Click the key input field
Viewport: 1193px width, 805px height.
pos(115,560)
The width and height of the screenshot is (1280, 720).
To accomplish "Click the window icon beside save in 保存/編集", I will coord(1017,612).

WHAT THE TASK ASKS: Write out the lines above, starting at the line that contains "Viewport: 1193px width, 805px height." and ending with the final line, and nothing else; copy them exactly.

EXERCISE OUTPUT:
Viewport: 1193px width, 805px height.
pos(115,560)
The width and height of the screenshot is (1280, 720).
To accomplish "Click the window icon beside save in 保存/編集", I will coord(1017,612).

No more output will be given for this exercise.